WHAT THE TASK ASKS>
If a line in the entries contains the word "Point", list it.

== == ==

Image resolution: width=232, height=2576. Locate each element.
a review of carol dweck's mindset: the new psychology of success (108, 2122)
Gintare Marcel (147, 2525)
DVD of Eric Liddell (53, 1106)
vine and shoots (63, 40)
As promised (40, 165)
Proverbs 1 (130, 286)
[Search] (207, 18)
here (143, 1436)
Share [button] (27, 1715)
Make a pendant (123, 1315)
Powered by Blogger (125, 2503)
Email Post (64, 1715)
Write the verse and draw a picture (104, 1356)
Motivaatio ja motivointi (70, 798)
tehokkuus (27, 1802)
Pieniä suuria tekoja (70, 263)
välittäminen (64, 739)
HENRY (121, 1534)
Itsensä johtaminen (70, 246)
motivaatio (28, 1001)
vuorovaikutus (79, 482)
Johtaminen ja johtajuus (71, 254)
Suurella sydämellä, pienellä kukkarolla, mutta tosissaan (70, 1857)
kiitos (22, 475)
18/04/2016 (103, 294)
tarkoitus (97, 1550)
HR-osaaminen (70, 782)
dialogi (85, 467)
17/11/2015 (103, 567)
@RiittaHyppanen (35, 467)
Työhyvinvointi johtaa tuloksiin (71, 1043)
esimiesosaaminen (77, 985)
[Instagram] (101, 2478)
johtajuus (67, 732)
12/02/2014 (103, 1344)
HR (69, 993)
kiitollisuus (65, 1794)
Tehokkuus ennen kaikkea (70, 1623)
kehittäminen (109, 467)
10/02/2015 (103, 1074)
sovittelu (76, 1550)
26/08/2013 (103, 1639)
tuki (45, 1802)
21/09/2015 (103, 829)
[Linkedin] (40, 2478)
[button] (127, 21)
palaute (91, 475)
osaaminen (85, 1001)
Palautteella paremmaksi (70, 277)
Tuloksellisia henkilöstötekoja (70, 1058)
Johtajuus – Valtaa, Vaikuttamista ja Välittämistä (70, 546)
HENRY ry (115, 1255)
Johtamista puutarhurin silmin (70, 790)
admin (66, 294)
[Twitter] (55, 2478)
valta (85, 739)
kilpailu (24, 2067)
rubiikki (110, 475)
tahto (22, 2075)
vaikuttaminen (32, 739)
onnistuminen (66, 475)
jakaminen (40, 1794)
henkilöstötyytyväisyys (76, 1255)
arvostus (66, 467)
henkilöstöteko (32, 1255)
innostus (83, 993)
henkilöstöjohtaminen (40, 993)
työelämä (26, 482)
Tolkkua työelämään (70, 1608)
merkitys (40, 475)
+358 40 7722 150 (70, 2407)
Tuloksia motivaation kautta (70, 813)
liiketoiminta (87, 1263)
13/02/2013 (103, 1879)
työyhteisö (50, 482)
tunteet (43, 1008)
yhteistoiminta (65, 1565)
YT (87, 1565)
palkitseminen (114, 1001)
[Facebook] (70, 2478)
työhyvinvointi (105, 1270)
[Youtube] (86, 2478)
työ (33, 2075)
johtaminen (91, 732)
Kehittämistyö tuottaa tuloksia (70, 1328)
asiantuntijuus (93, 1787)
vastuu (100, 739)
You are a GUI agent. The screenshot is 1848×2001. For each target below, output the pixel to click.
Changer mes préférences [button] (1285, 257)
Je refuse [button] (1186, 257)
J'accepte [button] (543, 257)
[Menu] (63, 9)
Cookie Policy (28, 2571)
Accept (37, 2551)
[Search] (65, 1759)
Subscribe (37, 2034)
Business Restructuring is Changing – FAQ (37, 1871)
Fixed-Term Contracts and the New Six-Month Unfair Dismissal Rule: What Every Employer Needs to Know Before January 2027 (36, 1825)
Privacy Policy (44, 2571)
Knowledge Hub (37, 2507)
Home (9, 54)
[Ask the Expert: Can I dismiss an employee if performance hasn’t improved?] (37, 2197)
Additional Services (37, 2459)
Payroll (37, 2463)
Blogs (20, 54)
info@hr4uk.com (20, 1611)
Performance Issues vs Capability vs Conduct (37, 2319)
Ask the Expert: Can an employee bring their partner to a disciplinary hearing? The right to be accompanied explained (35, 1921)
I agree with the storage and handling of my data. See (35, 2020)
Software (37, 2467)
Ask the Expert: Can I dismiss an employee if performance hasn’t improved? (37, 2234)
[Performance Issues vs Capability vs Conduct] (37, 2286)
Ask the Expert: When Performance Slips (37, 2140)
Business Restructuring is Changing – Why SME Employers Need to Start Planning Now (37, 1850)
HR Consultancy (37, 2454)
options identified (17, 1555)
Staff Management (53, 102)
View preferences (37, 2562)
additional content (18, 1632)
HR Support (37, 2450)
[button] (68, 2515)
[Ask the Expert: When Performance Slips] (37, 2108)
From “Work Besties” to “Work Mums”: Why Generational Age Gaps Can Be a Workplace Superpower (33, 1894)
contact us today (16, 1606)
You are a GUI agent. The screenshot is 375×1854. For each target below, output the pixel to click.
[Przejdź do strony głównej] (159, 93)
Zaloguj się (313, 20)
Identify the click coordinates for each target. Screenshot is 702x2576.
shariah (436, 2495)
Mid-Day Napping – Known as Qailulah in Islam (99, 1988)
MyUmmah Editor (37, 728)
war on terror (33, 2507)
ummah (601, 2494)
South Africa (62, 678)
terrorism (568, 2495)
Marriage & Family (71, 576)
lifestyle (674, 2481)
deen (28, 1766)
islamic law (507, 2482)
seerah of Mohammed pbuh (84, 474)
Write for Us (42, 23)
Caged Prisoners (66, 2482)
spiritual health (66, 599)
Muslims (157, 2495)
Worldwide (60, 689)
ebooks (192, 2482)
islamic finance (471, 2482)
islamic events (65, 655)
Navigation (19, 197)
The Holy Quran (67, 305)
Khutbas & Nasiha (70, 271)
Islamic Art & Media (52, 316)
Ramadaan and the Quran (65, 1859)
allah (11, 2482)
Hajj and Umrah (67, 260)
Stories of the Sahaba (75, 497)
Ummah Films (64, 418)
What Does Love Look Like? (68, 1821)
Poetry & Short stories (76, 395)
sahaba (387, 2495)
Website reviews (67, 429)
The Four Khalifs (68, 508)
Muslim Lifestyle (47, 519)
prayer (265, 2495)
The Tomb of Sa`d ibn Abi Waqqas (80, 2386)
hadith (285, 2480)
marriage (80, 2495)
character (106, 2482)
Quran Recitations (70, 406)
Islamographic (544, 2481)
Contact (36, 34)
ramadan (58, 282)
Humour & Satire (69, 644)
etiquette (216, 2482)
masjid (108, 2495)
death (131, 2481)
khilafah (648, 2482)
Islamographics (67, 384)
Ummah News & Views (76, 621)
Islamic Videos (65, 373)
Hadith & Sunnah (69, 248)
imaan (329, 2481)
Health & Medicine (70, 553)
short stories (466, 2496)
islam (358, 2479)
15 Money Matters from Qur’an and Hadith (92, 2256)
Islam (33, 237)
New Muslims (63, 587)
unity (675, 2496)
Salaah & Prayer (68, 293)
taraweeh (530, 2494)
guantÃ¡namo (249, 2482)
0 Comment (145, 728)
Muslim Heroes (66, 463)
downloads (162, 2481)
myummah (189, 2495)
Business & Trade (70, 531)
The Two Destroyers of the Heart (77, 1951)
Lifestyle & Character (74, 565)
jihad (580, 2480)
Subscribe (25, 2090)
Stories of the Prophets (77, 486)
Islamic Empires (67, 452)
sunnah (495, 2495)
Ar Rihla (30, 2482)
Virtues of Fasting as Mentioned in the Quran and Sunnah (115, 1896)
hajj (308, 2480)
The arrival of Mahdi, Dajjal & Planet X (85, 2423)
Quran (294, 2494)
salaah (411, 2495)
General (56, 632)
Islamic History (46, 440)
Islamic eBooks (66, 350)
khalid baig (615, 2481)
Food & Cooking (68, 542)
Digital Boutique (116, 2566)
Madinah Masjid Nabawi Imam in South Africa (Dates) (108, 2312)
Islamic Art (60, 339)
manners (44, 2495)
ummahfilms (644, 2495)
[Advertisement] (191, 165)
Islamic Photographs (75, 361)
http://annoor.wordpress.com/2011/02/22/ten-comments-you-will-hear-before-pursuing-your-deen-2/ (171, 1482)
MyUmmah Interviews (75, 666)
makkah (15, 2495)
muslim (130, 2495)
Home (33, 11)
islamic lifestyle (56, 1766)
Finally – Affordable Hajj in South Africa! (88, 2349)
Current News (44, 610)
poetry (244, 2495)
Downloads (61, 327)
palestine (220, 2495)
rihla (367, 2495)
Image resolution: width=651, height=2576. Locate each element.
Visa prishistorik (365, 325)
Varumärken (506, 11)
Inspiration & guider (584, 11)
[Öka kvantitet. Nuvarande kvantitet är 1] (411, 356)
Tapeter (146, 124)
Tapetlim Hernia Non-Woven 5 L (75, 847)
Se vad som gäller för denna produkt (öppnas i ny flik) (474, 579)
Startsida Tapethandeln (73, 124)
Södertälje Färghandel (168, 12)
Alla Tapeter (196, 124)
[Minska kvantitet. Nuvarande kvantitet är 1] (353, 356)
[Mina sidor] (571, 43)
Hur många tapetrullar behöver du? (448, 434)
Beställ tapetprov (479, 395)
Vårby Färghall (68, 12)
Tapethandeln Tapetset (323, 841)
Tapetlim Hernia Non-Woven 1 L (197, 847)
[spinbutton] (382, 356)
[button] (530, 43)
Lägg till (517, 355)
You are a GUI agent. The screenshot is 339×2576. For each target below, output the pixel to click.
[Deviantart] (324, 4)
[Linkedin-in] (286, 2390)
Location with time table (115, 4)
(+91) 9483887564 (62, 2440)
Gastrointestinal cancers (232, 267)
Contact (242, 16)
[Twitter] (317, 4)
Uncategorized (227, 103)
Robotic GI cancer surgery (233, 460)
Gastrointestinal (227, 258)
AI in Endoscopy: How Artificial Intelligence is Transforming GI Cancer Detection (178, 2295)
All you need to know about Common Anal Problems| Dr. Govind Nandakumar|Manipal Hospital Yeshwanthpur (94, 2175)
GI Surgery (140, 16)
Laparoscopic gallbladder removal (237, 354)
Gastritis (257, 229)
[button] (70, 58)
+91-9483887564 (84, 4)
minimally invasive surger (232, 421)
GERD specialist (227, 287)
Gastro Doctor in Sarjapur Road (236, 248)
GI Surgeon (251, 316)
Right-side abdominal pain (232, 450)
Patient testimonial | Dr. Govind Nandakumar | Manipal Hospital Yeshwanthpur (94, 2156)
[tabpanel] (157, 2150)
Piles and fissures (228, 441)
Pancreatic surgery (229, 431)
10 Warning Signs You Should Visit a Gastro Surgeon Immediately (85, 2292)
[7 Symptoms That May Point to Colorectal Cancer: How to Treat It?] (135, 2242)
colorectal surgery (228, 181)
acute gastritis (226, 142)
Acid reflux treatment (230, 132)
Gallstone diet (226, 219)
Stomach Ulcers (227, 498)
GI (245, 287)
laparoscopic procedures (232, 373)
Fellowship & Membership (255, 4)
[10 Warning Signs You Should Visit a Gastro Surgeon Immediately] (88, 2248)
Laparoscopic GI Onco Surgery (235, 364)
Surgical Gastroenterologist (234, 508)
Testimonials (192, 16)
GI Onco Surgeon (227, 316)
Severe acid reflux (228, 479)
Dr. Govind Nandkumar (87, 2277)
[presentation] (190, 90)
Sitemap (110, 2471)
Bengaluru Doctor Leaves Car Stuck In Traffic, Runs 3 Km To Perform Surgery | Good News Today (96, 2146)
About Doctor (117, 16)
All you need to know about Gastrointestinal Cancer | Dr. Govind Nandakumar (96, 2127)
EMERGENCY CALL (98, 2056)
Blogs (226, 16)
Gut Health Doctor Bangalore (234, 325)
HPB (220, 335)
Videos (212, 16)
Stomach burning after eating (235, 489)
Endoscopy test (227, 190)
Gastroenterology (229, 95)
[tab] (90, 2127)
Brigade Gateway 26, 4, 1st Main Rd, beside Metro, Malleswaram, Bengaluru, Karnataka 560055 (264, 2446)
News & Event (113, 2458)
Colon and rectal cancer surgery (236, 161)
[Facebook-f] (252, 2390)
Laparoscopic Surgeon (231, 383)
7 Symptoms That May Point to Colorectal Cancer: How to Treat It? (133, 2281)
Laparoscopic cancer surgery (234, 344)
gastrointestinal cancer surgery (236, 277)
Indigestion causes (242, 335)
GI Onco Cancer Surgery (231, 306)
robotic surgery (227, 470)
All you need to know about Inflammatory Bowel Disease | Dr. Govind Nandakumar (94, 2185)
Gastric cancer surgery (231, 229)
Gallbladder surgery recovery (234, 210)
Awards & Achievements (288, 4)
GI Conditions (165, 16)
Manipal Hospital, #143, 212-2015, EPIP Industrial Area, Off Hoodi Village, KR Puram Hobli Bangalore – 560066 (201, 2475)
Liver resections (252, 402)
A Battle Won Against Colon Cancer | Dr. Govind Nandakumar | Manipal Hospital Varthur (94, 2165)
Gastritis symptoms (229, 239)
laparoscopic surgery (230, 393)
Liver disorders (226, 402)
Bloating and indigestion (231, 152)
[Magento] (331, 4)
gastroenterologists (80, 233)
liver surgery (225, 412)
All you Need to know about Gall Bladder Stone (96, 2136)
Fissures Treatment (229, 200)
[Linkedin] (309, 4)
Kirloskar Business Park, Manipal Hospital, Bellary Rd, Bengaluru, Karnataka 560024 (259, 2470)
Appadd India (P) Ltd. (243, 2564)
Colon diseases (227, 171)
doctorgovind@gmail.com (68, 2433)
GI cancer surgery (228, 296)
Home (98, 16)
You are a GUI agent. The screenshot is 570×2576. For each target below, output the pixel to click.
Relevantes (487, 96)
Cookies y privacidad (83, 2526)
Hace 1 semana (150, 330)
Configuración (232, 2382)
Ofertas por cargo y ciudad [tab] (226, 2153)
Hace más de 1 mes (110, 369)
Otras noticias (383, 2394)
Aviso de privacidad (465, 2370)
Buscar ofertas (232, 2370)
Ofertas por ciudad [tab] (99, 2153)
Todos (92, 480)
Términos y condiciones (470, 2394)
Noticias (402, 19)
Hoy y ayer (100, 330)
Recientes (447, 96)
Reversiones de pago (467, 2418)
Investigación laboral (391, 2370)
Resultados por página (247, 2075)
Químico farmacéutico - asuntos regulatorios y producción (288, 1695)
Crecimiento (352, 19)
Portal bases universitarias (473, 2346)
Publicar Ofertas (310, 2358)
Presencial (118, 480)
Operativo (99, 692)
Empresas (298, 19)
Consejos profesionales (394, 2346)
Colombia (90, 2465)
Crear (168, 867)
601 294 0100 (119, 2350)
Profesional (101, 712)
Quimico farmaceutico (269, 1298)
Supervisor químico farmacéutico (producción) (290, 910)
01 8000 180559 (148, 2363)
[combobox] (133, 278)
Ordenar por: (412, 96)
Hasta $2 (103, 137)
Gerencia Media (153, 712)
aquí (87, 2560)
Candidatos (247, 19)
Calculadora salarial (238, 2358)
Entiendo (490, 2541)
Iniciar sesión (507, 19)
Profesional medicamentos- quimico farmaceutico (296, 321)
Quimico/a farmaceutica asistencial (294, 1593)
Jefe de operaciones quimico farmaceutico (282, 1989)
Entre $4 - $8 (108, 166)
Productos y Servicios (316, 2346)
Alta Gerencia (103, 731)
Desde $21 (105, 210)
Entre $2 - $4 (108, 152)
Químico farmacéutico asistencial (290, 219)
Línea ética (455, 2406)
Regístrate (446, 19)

== == ==

ANSWER TO THIS EXERCISE>
[7 Symptoms That May Point to Colorectal Cancer: How to Treat It?] (135, 2242)
7 Symptoms That May Point to Colorectal Cancer: How to Treat It? (133, 2281)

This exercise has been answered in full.